Hunting the Mythical "Bandwidth Hog"

eldavojohn writes "Benoit Felten, an analyst in Paris, has heard enough of the elusive creature known as the bandwidth hog. Like its cousin the Boogie Man, the 'bandwidth hog' is a tale that ISPs tell their frightened users to keep them in check or to cut off whoever they want to cut off from service. And Felten's calling them out because he's certain that bandwidth hogs don't exist. What's actually happening is the ISPs are selecting the top 5% of users, by volume of bits that move on their wire, and revoking their service, even if they aren't negatively impacting other users. Which means that they are targeting 'heavy users' simply for being 'heavy users.' Felten has thrown down the gauntlet asking for a standardized data set from any telco that he can do statistical analysis on that will allow him to find any evidence of a single outlier ruining the experience for everyone else. Unlikely any telco will take him up on that offer but his point still stands." Felten's challenge is paired with a more technical look at how networks operate, which claims that TCP/IP by its design eliminates the possibility of hogging bandwidth. But Wes Felter corrects that mis-impression in a post to a network neutrality mailing list.

Re:East ireland

[cupantae]

Marge: We drove around until three in the morning looking for another open all-you-can-eat seafood restaurant.
Lionel Hutz: And when you couldn't find one?
Marge: [crying] We... went... fishing.

Small ISP

[Bios_Hakr]

Lately I've had to deal with this problem. Our solution was rather simple. We use NTOP on an Ubuntu box at the internal switch. We replicate all the traffic coming into that switch to a port that the NTOP box listens on.

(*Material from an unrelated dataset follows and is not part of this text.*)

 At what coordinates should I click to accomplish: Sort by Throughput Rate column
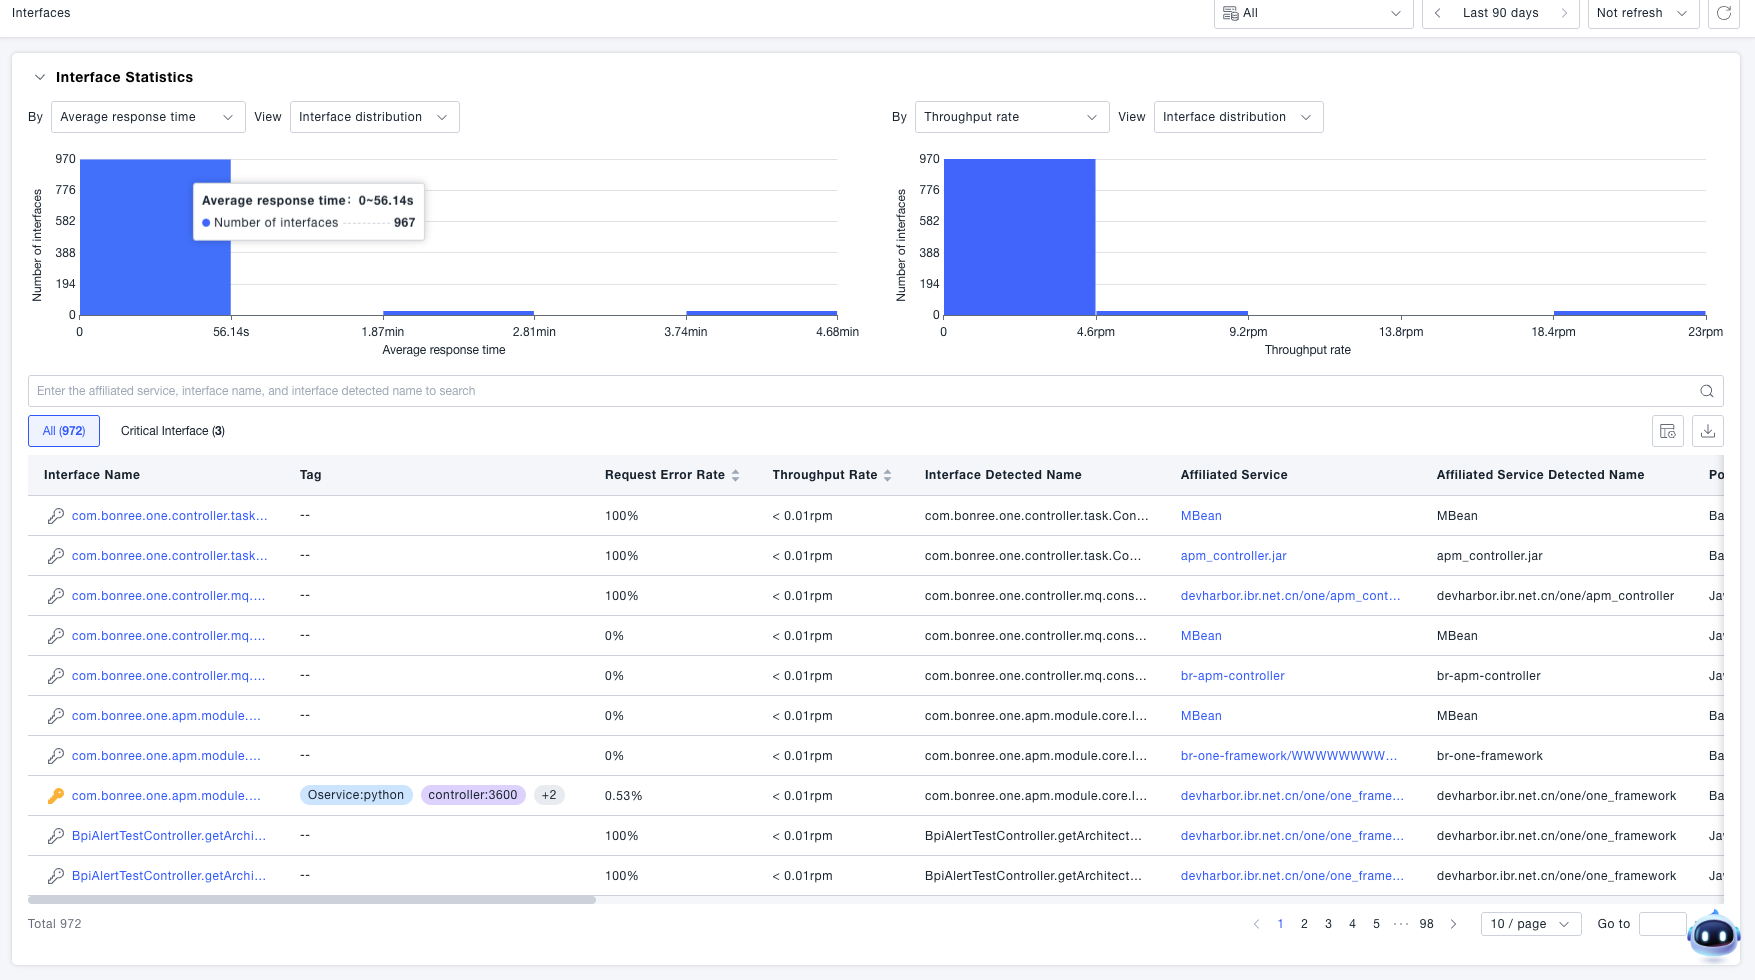887,476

It may not be a perfect solution, but it can easily let us know who the top talkers are and give us a historical look at what they are doing.

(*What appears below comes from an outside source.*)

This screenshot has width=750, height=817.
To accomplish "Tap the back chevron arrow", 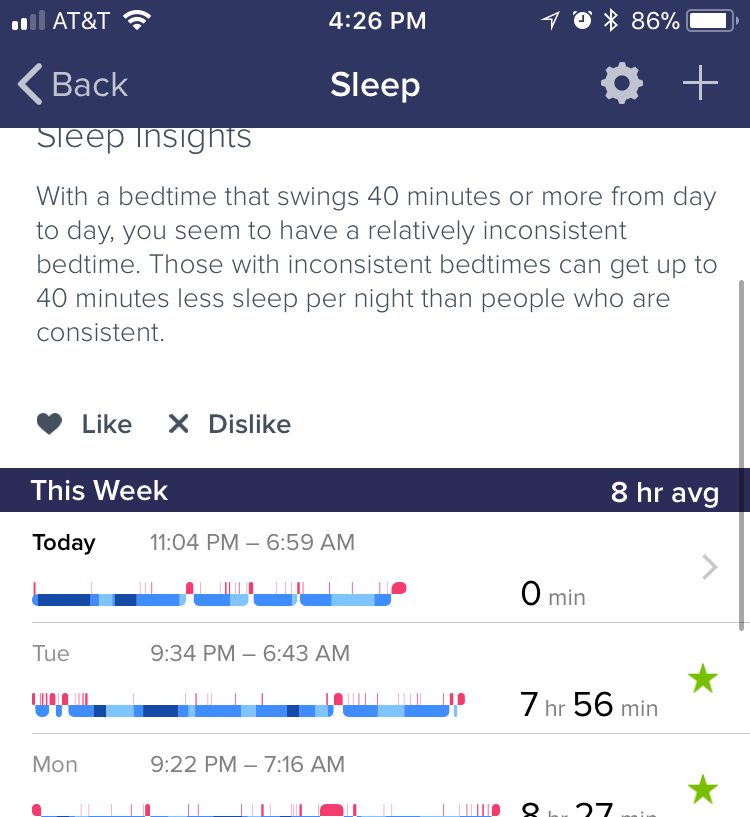I will [31, 85].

From that report, we look for anyone uploading more than they download. We also look for people who upload/download a consistent amount every hour. If you see someone doing 80gb in traffic each day with 60gb uploaded, you probably have a file sharer. When you see the 24-hour reports for the user and see 2~3gb every hour on upload, you *know* you have a file sharer.

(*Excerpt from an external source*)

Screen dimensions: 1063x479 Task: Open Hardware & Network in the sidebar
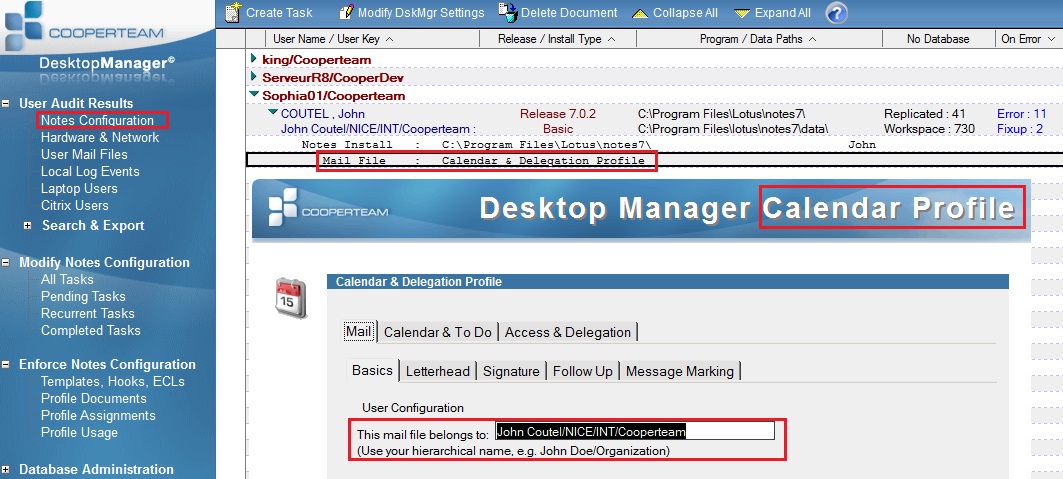click(x=100, y=138)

After that, it's as simple as going to the DNS server and locking their MAC address to an IP. Then, we drop all that traffic (access list extended is wonderful) to another Ubuntu box. That box has a web page explaining what we saw, why the user is banned, and the steps they need to take to get back online.

Most users are very apologetic. We help them to set up upload/download limits on their bittorrent client and then we put them back online.

Re:I do it too

[Colonel+Korn]

I also go through my client list and drop those that consume more of my time and resources in favour of the easier clients who ultimately improve my business at a lesser cost. What's wrong with that? My company, my rules. "We reserve the right to refuse service to anyone" -- it's in every restaurant. Why would you expect a business to serve you? Why would you consider it a right?

Your company's service isn't based on federal subsidies meant to provide internet access to all citizens.